◆ **WRITTEN TASKS**:
1. Do these statements agree with the README below? (a) The project uses pipenv to handle dependencies. (b) The test.csv file contains 9000 labels. (c) Unit tests are written with pytest. For each, answer yes or no and quote the deciding words of the README.
2. Please write out a passage of the README below, beginning at the words "We are using" and stopping after "need to find.".
3. Translate this sentence from the README below into Spanish: "Most of the source code can be found under the src/ folder."

── EXTRACTED TEXT ──

Skip to content

adriangonz/statistical-nlp-17

Repository files navigation

Statistical NLP (Group 17)

This is the repository for Group 17 of the Statistical Natural Language Processing module at UCL, formed by:

This repository implements the Matching Networks architecture (Vinyals et al., 2016) in pytorch and applies it to a Language Modelling task. The architecture is flexible enough to allow easy experimentation with distance metrics, number of labels per episode, number of examples per label, etc.

More details can be found in the associated paper.

Demo

You can experiment with the model using the attached Colab Notebook.

One_Shot_Learning_for_Language_Modelling.ipynb

Getting Started

To keep the environments as reproducible as possible, we will use pipenv to handle dependencies. To install it just follow the instructions in https://pipenv.readthedocs.io/en/latest/.

The first time, to create the environment and install all required dependencies, just run:

$ pipenv install

This will create a virtualenv and will install all required dependencies.

Installing new dependencies

To add new dependencies just run:

$ pipenv install numpy

Remember to commit the updated Pipfile and Pipfile.lock files so that everyone else can also install them!

Folder Structure

Most of the source code can be found under the src/ folder. However, we also include a set of command line tools, which should help with sampling, training and testing models. These can be found under the bin/ folder.

Additionally, you can find the following folders:

  • wikitext-2/: Raw WikiText-2 data set.
  • data/: Pre-sampled set of label/sentence pairs and pre-generated vocabulary.
  • models/: Pre-trained models. The filenames encode the different parameters used to train the model.
  • results/: Data generated after evaluating the models. It includes predictions on the test set, embeddings and attention maps.
  • figures/: Figures generated from the data in the results/ folder.

Tests

We are using pytest for writing and running unit tests. You can see some examples on the /src/tests/ folder.

To run all tests, just run the following command:

$ pytest -s src/tests

Dataset

On the data/ folder you can find the train.csv and test.csv files, which contain each 9000 labels with 10 examples each and 1000 labels with 10 examples each respectively.

The data is in CSV format with two columns:

  • label: The word acting as label which we need to find.
  • sentence: The sentence acting as input, where the particular word has been replaced with the token <blank_token>.

An example can be seen below:

label,sentence
music,no need to be a hipster to play <blank_token> in vynils
music,nowadays <blank_token> doesn't sound as before
...

Sampling new pairs

If you want to sample a new set of pairs from the WikiText-2 dataset you can use the bin.sample script. For example, to resample the entire dataset, we could just run:

$ python -m bin.sample -N 9000 -k 10 wikitext-2/wiki.train.tokens data/train.csv
$ python -m bin.sample -N 1000 -k 10 wikitext-2/wiki.test.tokens data/test.csv

Note that the file will be processed first, to be as similar as text coming from PTB.

───
── PROVIDED DATA ──

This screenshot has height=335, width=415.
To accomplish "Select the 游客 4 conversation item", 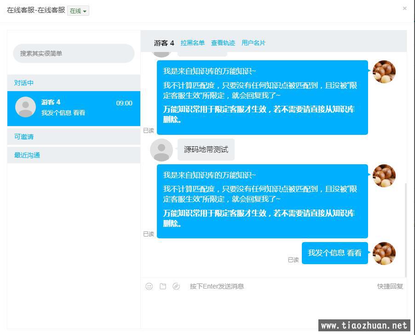I will 74,109.
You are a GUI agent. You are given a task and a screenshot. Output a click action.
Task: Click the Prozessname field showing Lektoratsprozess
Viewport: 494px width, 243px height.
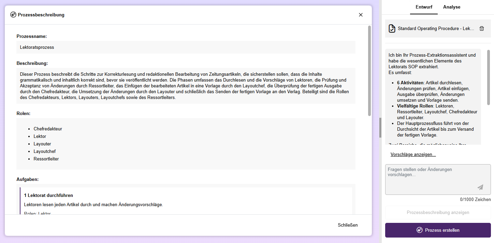[186, 47]
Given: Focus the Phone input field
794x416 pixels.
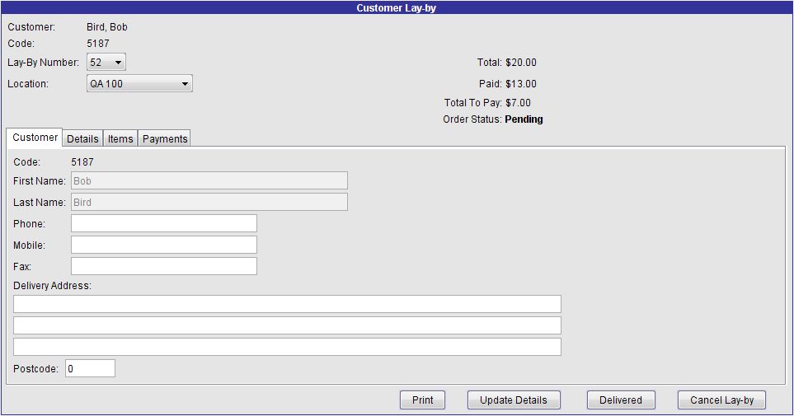Looking at the screenshot, I should point(164,223).
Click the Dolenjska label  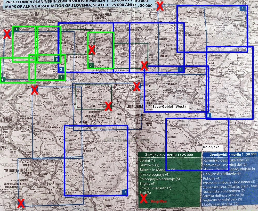(x=211, y=147)
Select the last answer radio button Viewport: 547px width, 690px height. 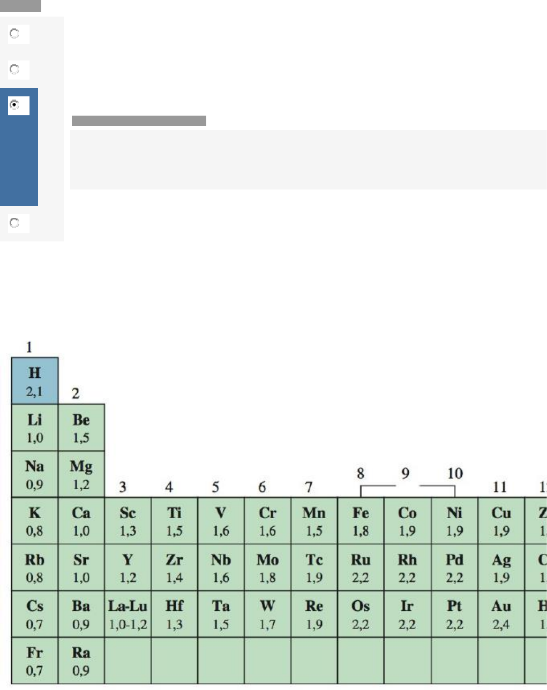[x=14, y=223]
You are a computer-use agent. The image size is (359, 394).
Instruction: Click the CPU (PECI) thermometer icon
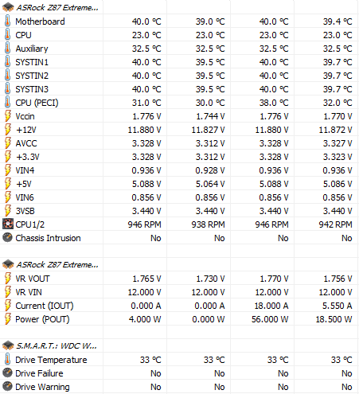[7, 103]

───

◆ **ANSWERS TO THE EXERCISES**:
1.
(a) Yes: "we will use pipenv to handle dependencies"
(b) No: "the train.csv and test.csv files, which contain each 9000 labels with 10 examples each and 1000 labels with 10 examples each respectively"
(c) Yes: "We are using pytest for writing and running unit tests."

2.
We are using pytest for writing and running unit tests. You can see some examples on the /src/tests/ folder.

To run all tests, just run the following command:

$ pytest -s src/tests

Dataset

On the data/ folder you can find the train.csv and test.csv files, which contain each 9000 labels with 10 examples each and 1000 labels with 10 examples each respectively.

The data is in CSV format with two columns:

  • label: The word acting as label which we need to find.

3. La mayor parte del código fuente se encuentra en la carpeta src/.